Some things you just can't get rid of
There are some things in life that just won't go away. A drug-resistant case of gonorrhea. Delinquency notices from the IRS. And Mark Nickolas.
The former Ben Chandler campaign manager who later gained infamy as the blogger behind bluegrassreport.org has announced his site's comeback. While Nickolas is still in Montana, he says he plans to comment on Kentucky's role in federal races and has promised a big announcement on Monday of a Kentucky-based contributor who he describes as wired in to the Bluegrass State's political scene.
One of the best descriptions we've seen of Nickolas and his site -- and indeed, one we've used ourselves -- is that the blogger and his blog are a cancer on Kentucky's political landscape. Indeed, we blame Nickolas for poisoning and cheapening the political discourse in this state. His affinity for foul language and his penchant for playing fast and loose with the truth earned nicknames like "slander blog" for his site while inspiring several other Kentucky sites that have carried on his tradition for vulgarity and untruthfulness, including Barefoot & Progressive, Bluegrass Roots (which actually predated Bluegrass Report) and Ditch Mitch. Bloggers there and at several other liberal Democrat Kentucky sites think frequent use of the F-word and screeching hatred for all things conservative and/or Christian is a suitable substitute for intelligent analysis and discussion of issues facing Kentuckians.
Then again, honest discussion was never welcomed on Bluegrass Report. What few conservatives that actually did post there, including some insiders in the Fletcher administration who tried to educate Nickolas and his sycophants as to what was really going on behind the scenes, were basically chased off the site by the hateful Democrats who already had their minds made up and were unwilling to confront or consider the truth.
Nickolas himself has a spotty history in Kentucky. Originally brought to the state by Jody Richards to run his 2003 gubernatorial primary campaign, Nickolas' stock shot up when Richards came oh-so-close to defeating Chandler. Never mind that the reason Richards came so close was because Bruce Lunsford pulled out of the race in the days before the primary, and the anti-Chandler vote went to Richards. Nickolas moved over to manager Chandler's failed gubernatorial campaign that fall and eventually channeled his bitterness at losing to Fletcher into his anti-Fletcher blog. He also found himself on the wrong end of more than one lawsuit (including one for defamation over a Bluegrass Report post) and a tax evasion investigation. He also led a "Draft Ken Lucas" movement that got Lucas into the race for his old House of Representatives seat against incumbent Geoff Davis in 2006; a race Lucas lost badly. Nickolas eventually fled to Montana, where he tried his hand with a Rocky Mountain regional blog and later a national blog. After his departure, he tried to run Bluegrass Report with guest posters including John Y. Brown III, but the site languished. The perception that Nickolas had cut a deal with Jonathan Miller to promote Miller's failed gubernatorial bid in 2007 also cut into Nickolas' credibility. We've also heard that his relationship with Miller put a serious crimp in his attempts to sell the blog and the domain name.

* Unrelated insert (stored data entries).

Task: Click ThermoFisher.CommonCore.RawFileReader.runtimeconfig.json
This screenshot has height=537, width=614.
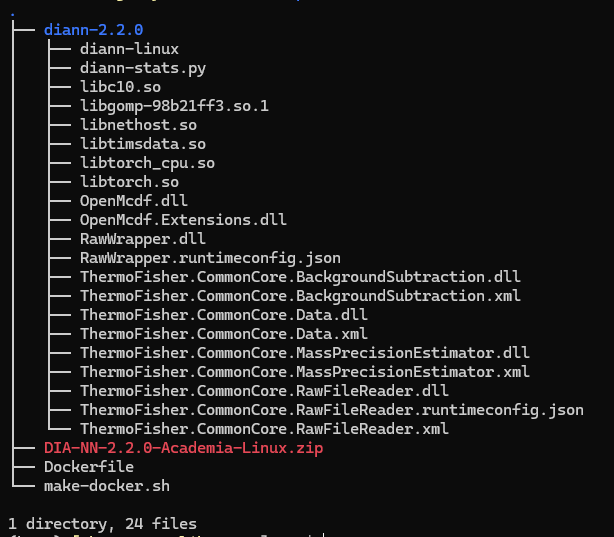Action: 332,410
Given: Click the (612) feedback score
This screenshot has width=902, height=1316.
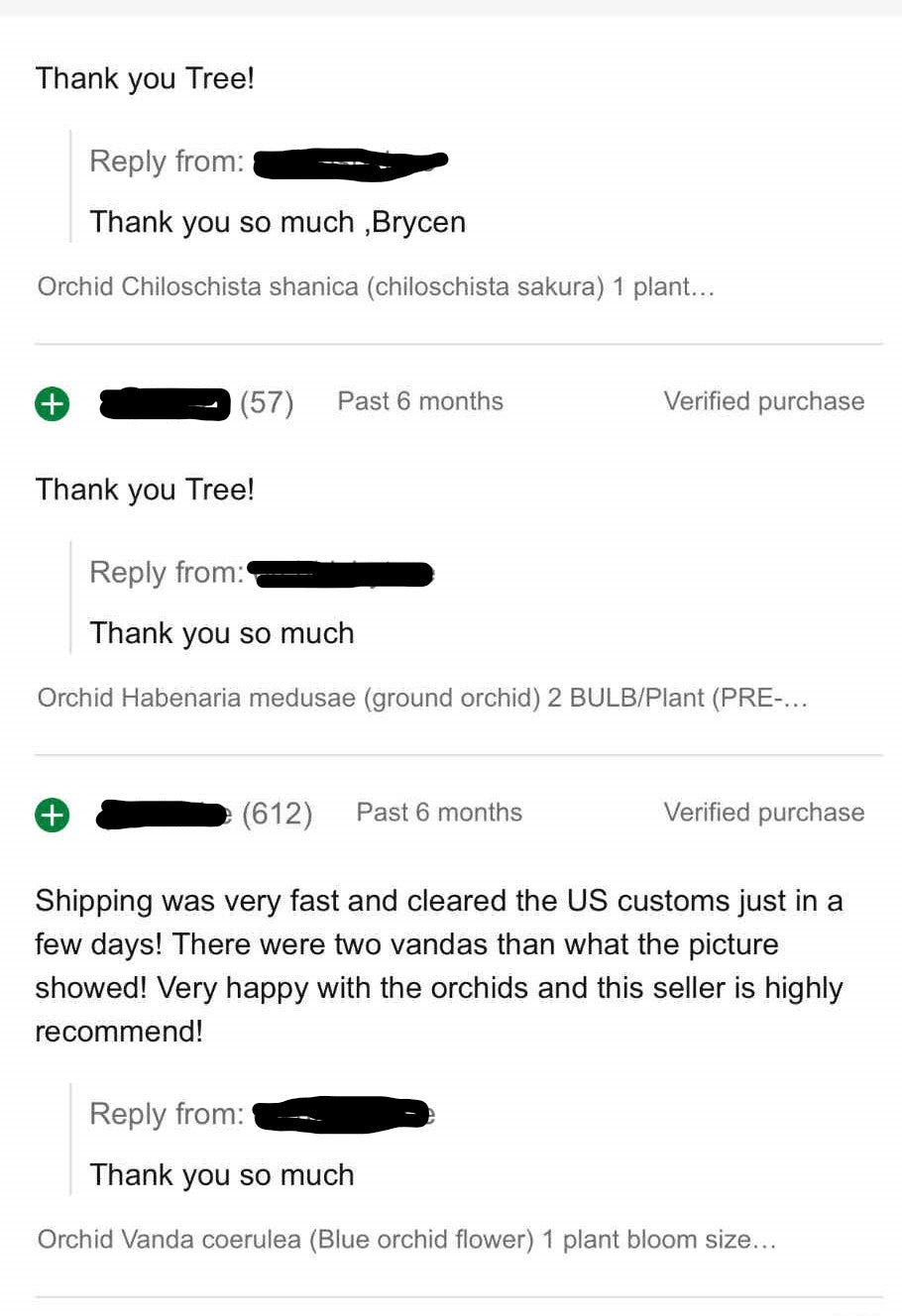Looking at the screenshot, I should (277, 815).
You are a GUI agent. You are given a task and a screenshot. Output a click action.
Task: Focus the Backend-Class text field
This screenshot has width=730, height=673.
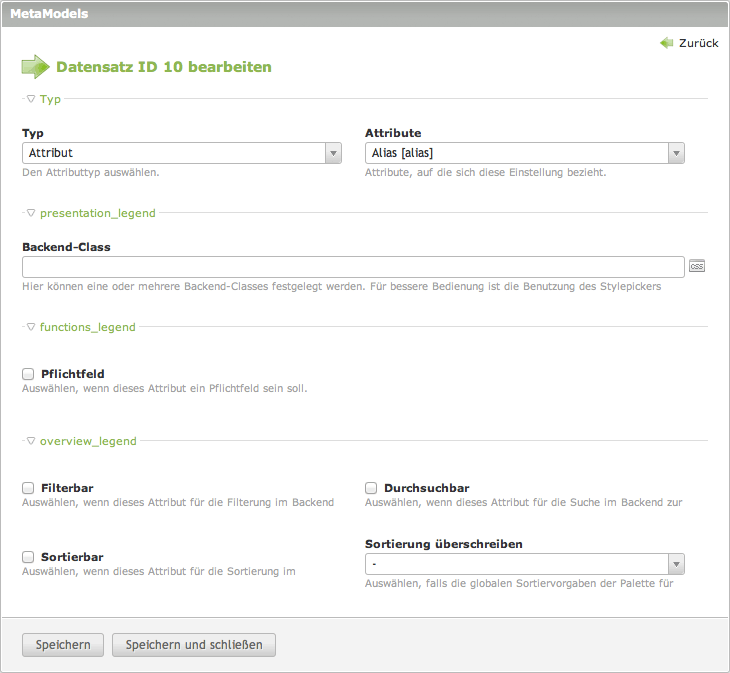point(353,267)
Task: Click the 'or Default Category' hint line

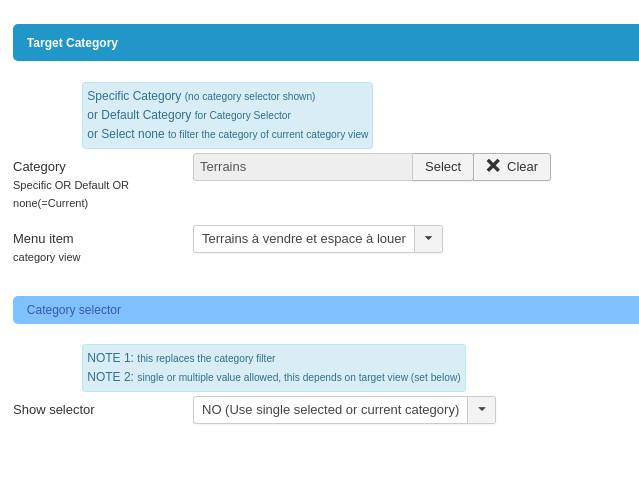Action: click(189, 115)

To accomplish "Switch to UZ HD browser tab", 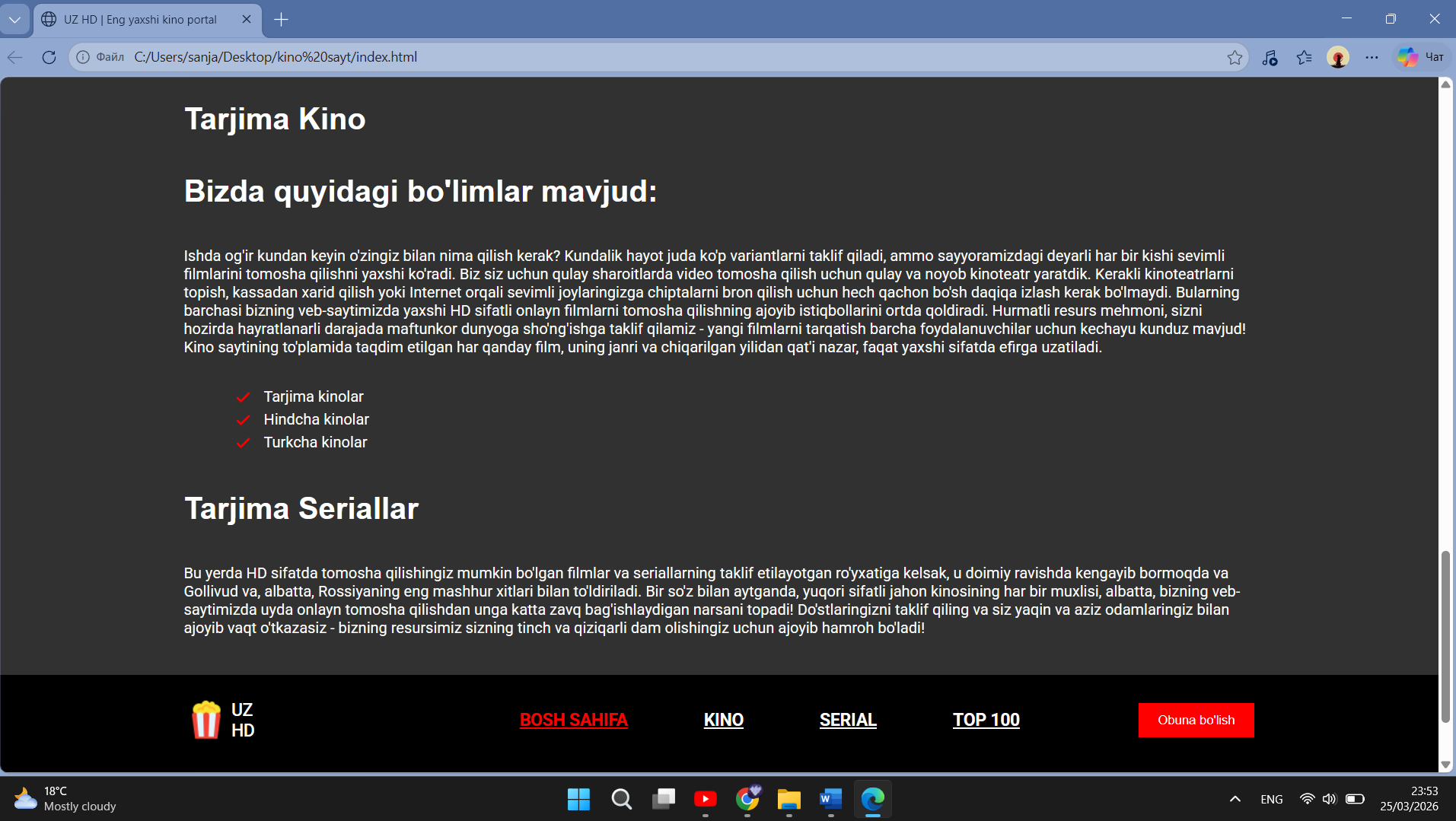I will (x=140, y=19).

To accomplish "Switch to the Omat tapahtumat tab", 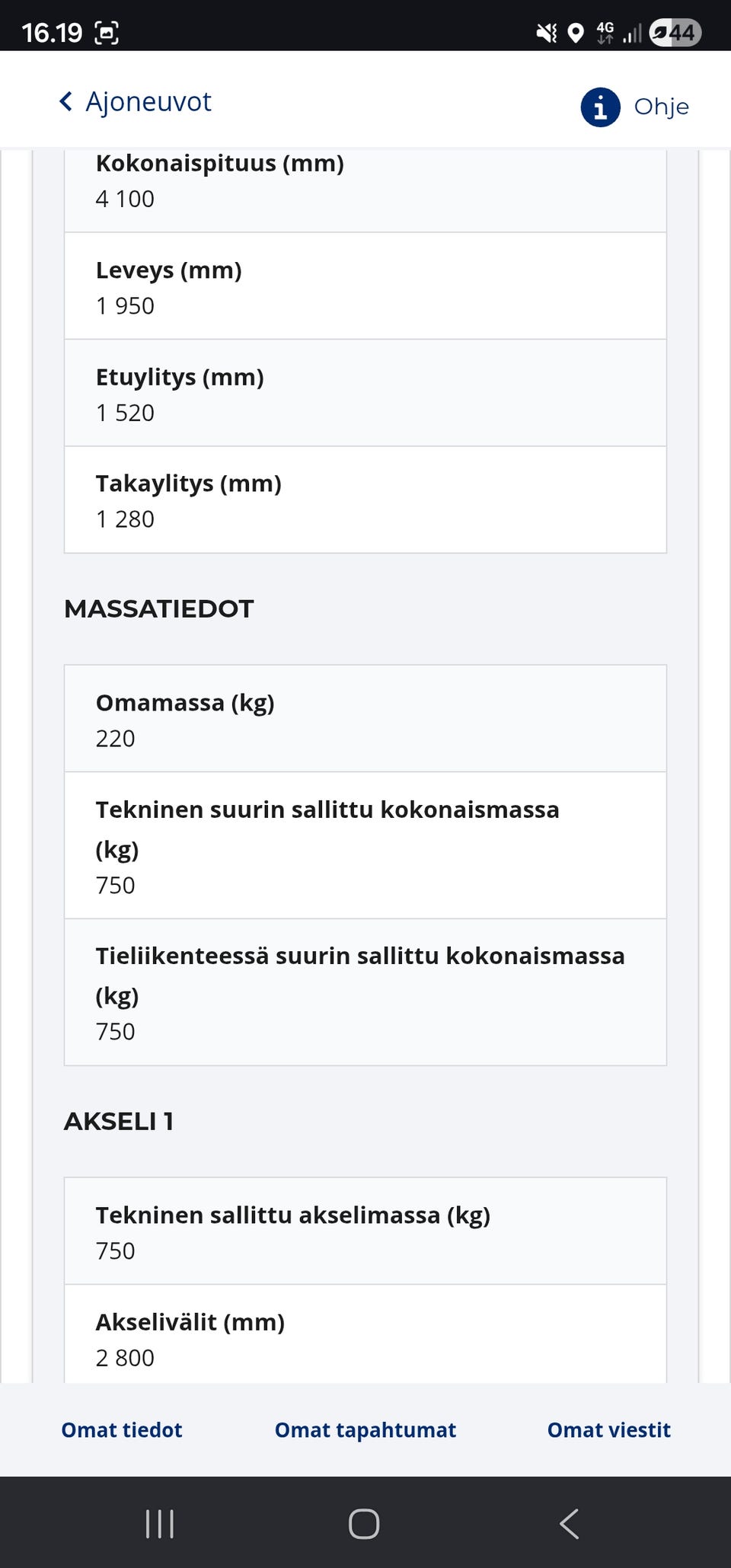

Yet Nickolas is trying a comeback in Kentucky. Much like a penicillin-resistant strain of VD, or a bad check, he returns, unwanted and unbidden, to spread his poison in a state where he no longer lives. A few of his loyal toadies are already welcoming him back. As for us, we'll be waiting to see who his "Kentucky political expert" is. No doubt it'll be some worn-out Democrat hack who wouldn't recognize the truth if it smacked him in the face like a wet trout jumping out of a creel.
In the meantime, we will monitor the "slander blog" for anything blatantly obnoxious or untrue, while at the same time realizing that its proprietor has exactly zero credibility among intelligent Kentuckians.
And we'll encourage the drug companies to come up with a stronger dose of VD medicine to cure Kentucky's case of the clap.